La francophonie comme la colonie, c'est fini. Seule la génération des grands-parents maîtrise (en outre parfaitement) le français. Rabia, étudiante à l’université, assiste à des cours de sa discipline en langue française, rédige des examens en français, elle m’explique saisir une conversation mais se sentir incapable d'y participer. L’enseignement des langues vivantes semble aussi porteur en Algérie qu’en France ! A défaut de paroles, nous échangeons des sourires. Mes propositions d’aider en cuisine où se prépare un festin essuient des refus. Nous nous asseyons côte à côte et dégustons les pâtisseries de tata. Meriem a passé des heures à confectionner le dîner. Au menu : boureks, olives pimentées, salade de crudités, chorba aux keftas assaisonnée d’une tranche de citron et de feuilles de coriandre fraîchement émincées. C'est savoureux mais dès l’entrée me voilà calée, petite personne, étroit estomac… « Tu ne bois pas de soda ? », mes fils profitent de l'occasion : un verre de coke rempli au ras du ras-bord. Voici le plat principal : fermsa, une fine pate de blé découpée en petits morceaux que l’on arrose d’une sauce tomate, sucrée de raisins secs et dans laquelle ont cuit des pois chiches et des morceaux de bœuf. Je me sers avec parcimonie, ce que désapprouve la cuisinière. Son plaisir est dans le contentement de ses convives : une tablée d’hommes qui ont bien des choses à dire. Elle va et vient, sert et s'assure de la satisfaction de chacun. Je la retrouve en cuisine pour la remercier avant de me retirer avec deux enfants repus dont la tête dodeline.
La vie est dure en Algérie : dévaluation monétaire, inflation, chômage et désespoir de la jeunesse. La solidarité familiale et la tradition possèdent aussi leur revers, entraver l’individu. Les Algériens se font plaisir à table. « La santé ? », « Labess chiouya » (ça va petitement, la tournure reste positive) et l’on fait état qui d’un diabète, qui d’hypertension artérielle, qui de surpoids.
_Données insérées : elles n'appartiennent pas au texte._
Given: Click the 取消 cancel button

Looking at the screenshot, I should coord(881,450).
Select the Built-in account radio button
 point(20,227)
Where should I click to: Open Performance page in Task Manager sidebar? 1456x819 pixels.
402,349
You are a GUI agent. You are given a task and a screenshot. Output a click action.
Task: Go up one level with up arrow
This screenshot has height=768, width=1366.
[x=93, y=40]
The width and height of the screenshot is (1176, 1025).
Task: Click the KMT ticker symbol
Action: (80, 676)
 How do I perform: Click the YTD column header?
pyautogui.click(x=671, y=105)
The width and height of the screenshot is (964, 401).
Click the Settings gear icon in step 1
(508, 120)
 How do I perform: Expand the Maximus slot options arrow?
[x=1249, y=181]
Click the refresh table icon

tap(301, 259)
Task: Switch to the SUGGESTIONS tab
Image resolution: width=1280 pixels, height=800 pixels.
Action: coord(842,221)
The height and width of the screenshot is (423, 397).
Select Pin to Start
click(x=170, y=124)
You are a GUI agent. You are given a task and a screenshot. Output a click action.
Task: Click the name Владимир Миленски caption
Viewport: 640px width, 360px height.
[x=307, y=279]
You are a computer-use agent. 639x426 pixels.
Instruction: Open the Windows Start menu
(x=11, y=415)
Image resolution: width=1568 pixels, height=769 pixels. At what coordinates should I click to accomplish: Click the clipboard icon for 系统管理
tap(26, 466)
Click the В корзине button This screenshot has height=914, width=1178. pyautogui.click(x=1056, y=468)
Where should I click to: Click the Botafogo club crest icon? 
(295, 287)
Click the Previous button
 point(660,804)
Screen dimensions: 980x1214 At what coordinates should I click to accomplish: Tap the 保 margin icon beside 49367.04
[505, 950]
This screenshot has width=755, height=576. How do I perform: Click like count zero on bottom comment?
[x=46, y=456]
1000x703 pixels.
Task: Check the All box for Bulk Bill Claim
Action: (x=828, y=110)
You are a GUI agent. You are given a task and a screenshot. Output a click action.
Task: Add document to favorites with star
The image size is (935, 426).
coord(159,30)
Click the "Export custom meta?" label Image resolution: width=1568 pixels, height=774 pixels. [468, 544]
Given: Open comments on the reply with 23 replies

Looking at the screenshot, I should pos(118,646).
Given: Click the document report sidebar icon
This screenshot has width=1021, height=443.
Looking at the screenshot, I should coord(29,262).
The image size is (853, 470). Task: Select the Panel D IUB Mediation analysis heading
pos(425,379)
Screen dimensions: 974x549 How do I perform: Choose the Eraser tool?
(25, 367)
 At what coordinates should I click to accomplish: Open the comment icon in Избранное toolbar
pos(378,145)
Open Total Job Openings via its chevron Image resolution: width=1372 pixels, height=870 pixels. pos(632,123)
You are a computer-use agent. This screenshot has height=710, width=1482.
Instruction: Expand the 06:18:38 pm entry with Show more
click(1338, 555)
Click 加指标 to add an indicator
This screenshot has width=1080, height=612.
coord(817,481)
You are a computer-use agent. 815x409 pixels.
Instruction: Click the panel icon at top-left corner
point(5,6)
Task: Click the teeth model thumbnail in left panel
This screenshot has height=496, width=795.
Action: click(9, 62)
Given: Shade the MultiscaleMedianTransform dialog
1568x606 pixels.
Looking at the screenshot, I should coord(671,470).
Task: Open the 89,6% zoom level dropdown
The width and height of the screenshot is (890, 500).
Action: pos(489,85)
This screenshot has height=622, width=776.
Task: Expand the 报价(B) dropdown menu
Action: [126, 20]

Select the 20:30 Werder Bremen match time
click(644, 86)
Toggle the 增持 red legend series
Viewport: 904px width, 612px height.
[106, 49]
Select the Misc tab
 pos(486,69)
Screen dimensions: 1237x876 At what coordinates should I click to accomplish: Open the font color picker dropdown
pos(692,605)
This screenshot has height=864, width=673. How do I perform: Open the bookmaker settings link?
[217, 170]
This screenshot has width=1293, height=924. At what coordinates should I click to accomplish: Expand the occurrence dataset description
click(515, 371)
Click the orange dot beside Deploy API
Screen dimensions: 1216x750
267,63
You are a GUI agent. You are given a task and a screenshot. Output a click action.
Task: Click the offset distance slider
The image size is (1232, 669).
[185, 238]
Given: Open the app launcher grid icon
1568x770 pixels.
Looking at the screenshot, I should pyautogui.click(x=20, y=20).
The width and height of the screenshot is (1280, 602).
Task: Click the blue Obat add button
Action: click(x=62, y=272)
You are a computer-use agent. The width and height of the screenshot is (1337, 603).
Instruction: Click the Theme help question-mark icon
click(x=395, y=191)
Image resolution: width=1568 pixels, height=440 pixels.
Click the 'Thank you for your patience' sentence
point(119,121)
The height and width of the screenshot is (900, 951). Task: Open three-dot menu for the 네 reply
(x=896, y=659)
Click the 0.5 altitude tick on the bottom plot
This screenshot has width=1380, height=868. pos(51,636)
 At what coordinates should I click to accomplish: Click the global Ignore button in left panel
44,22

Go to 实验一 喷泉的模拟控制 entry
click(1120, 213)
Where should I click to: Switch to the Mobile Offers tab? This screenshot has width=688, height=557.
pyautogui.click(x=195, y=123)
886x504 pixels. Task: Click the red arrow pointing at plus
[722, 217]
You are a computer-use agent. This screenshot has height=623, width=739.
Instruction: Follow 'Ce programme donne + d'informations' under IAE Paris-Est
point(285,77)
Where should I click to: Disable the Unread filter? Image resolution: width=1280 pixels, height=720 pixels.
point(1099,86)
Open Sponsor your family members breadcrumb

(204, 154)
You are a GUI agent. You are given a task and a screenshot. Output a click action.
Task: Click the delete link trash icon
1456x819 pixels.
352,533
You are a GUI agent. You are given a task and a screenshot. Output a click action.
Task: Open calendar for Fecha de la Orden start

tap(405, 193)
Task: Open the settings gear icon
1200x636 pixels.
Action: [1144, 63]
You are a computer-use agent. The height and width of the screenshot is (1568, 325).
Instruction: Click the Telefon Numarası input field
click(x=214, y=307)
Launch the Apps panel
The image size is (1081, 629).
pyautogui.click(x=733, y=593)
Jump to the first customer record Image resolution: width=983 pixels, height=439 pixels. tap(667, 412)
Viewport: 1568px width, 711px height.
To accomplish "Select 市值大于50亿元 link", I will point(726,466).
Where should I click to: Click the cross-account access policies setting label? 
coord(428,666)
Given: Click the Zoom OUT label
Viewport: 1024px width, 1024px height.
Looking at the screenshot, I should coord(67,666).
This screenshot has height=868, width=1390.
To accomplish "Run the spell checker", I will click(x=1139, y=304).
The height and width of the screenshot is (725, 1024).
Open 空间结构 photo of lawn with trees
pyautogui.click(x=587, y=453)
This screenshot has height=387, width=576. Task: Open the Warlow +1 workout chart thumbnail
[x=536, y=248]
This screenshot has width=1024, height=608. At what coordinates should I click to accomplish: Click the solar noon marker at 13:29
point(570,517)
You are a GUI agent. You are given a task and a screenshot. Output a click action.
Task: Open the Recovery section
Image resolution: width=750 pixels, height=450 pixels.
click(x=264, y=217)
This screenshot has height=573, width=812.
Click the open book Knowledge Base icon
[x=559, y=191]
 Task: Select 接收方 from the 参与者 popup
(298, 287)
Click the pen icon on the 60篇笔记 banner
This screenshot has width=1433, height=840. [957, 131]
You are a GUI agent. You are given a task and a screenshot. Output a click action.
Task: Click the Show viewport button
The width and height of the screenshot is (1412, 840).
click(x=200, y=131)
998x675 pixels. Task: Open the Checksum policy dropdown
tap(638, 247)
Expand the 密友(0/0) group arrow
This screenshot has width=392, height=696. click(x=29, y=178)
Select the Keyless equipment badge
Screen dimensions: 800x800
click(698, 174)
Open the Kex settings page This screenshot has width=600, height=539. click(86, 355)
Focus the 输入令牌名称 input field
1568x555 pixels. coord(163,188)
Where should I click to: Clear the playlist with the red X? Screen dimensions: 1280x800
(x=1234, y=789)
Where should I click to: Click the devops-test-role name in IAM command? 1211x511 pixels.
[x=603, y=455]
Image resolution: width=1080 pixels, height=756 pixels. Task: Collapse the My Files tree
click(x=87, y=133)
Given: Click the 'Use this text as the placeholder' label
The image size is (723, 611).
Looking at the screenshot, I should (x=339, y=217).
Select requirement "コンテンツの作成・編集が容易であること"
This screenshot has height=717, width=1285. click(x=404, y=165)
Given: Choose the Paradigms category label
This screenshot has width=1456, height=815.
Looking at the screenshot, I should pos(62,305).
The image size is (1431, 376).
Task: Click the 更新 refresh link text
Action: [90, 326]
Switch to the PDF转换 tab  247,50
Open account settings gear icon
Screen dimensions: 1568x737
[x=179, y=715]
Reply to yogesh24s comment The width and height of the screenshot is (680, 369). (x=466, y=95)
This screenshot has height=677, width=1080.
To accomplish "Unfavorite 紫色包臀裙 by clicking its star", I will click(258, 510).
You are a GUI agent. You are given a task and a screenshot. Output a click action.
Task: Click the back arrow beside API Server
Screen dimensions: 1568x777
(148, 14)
Nil et Salem bondissent d’une banquette à l’autre et se roulent dans les coussins. « Calmez-vous les garçons ! », injonction purement formelle puisque pleinement consciente de son inutilité. « Laisse-les » me dit-on. « Normal » me répète-t-on, le mot s'est ancré dans le langage courant d'un roulement de r. Et l’on se fout sincèrement de leur agitation. Ici l’on vit nombreux dans de petits espaces, entourés d’enfants. Mais quand c’est jour de colère, gare à la correction… Les étés toujours plus caniculaires confinent les Sétifiens dans leurs appartements, le plus souvent équipés de climatiseurs. On reste à l'intérieur, sur les balcons les paraboles, dans le salon et les chambres deux ou trois grands écrans pour les deux ou trois générations cohabitant sous le même toit.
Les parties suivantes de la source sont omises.